Further research is already underway with the Onyx ONE clinical study, according to the press conference. This randomized study will include 2,000 patients who are undergoing PCI and have a high bleeding risk, and they will be assigned to a DES (Resolute ONYX, Medtronic) or a drug-coated stent (BioFreedom, Biosensors). Both groups will receive 1 month of DAPT.

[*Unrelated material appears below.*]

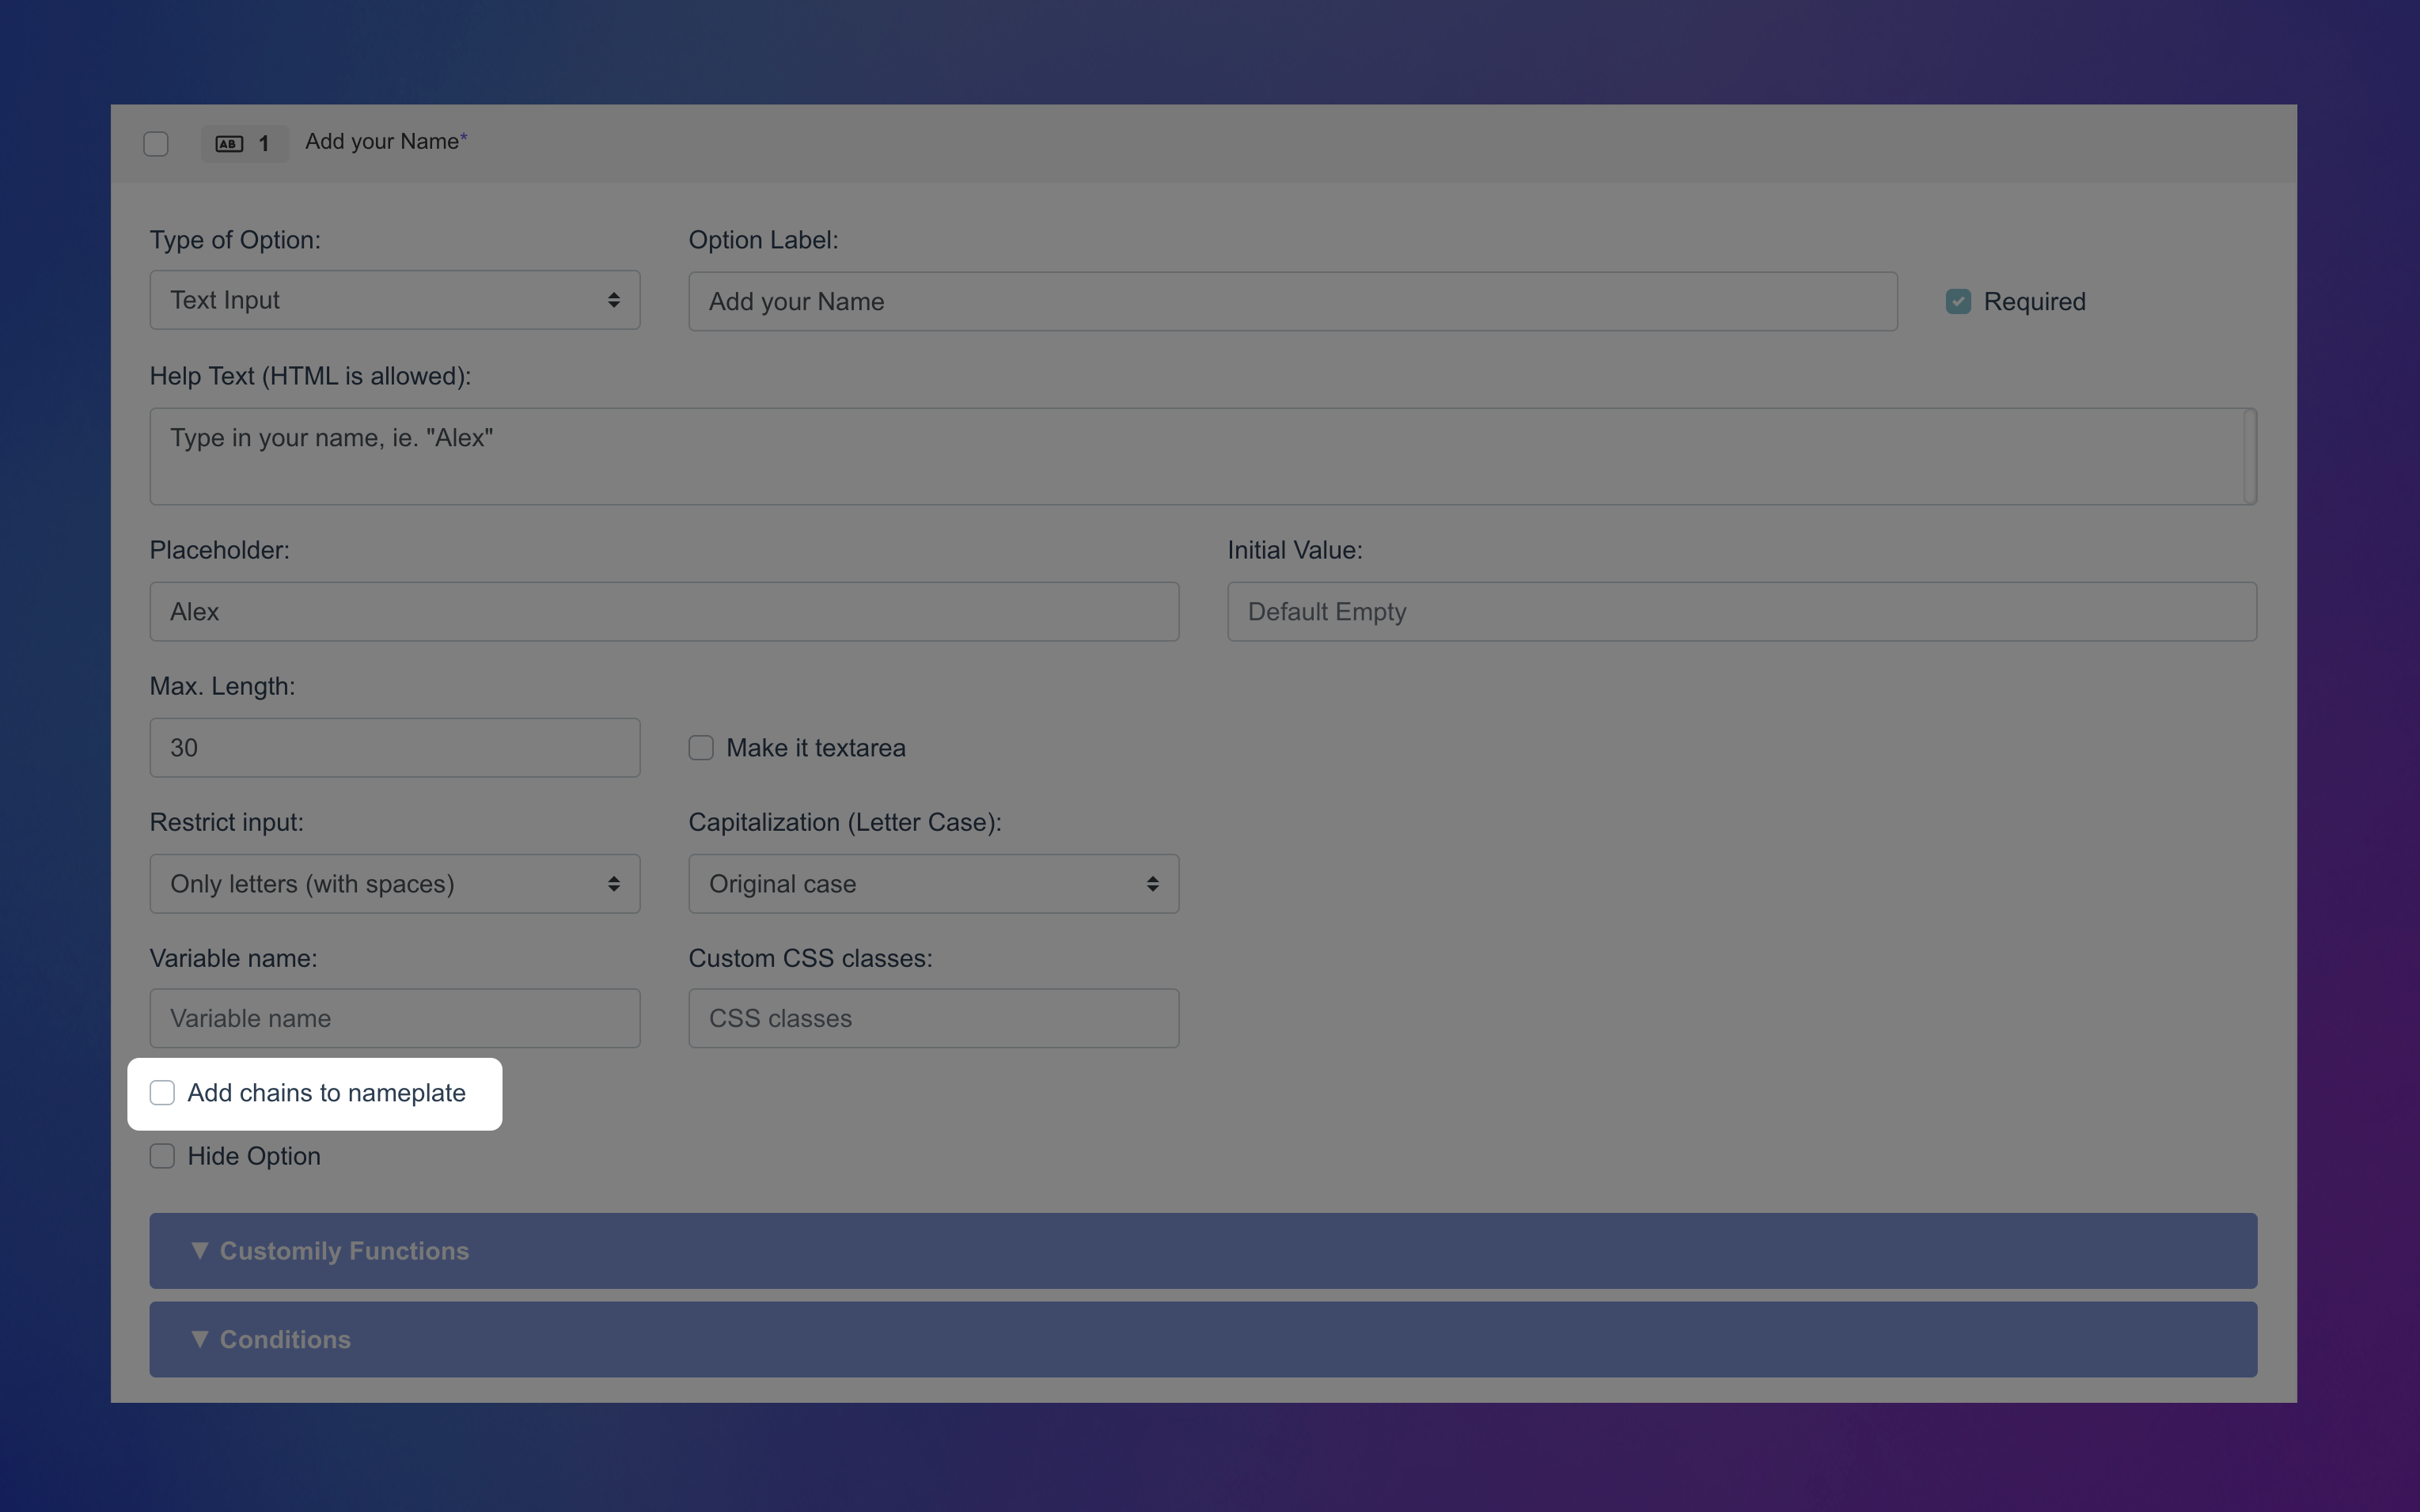
Task: Click the Capitalization dropdown stepper arrows
Action: point(1153,883)
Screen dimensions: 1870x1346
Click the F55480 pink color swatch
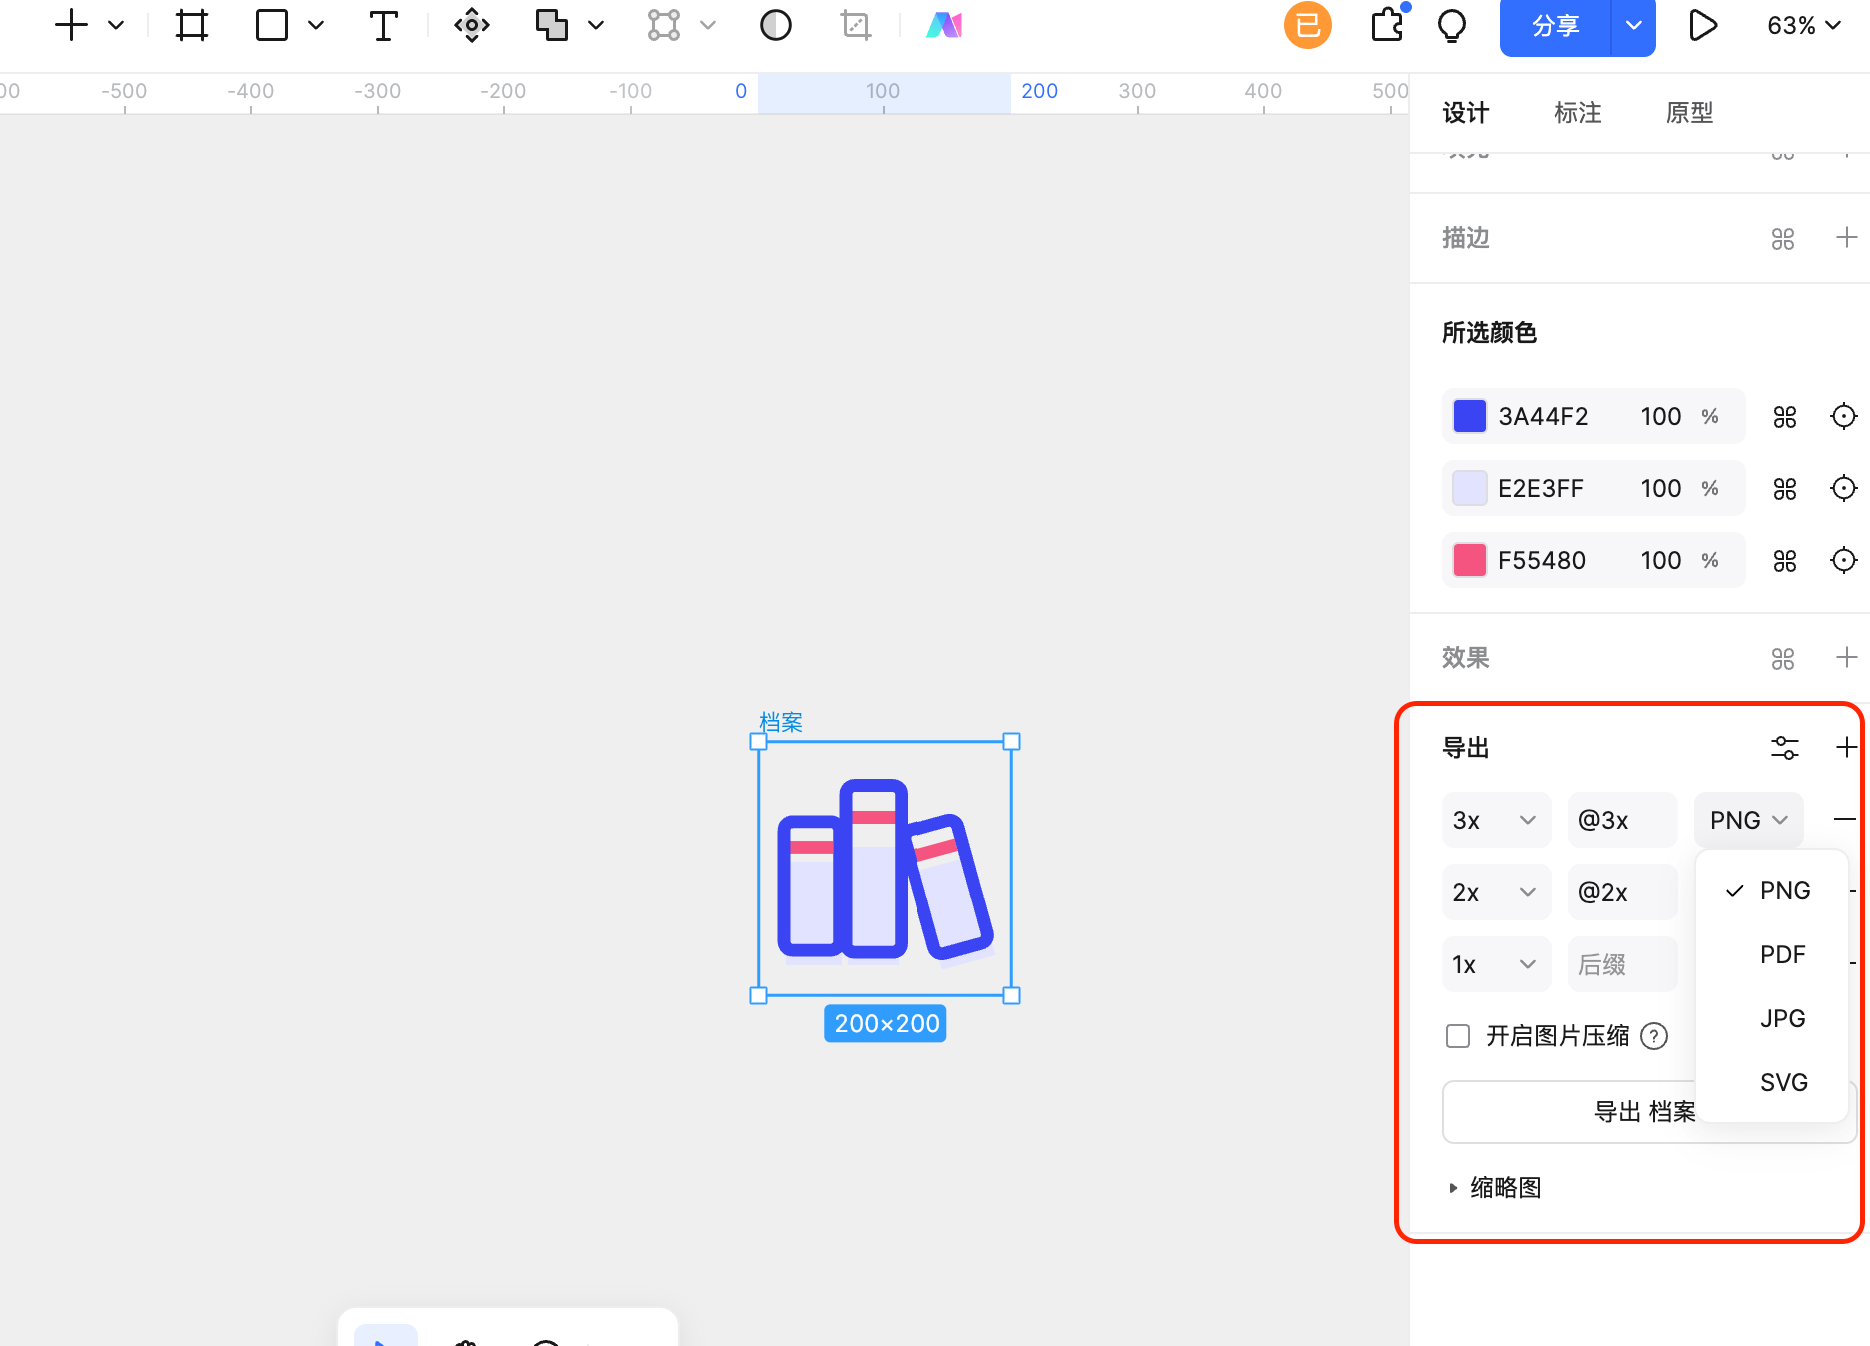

“Physicians are the ultimate DAPT decision-makers. Therefore, it’s critical that we invest in providing relevant and clinically meaningful evidence around DAPT duration,” Martin Rothman, MD, vice president of medical affairs for the coronary and structural heart division at Medtronic, said in a press release. “We look forward to continuing this important research with the upcoming enrollment initiation of our Onyx ONE study that will evaluate 1-month DAPT with the Resolute Onyx DES in patients at a high bleeding risk.” – by Darlene Dobkowski
Reference:
Kedhi E, et al. Late-Breaking Clinical Trials 3. Presented at: TCT Scientific Symposium; Oct. 29-Nov. 2, 2017; Denver.
Disclosure: Kedhi reports he received consultant fees/honoraria, travel fees or institutional grants from Abbott, AstraZeneca, Boston Scientific, Medtronic, Meril, OrbusNeich and Pfizer. Rothman is an employee of Medtronic.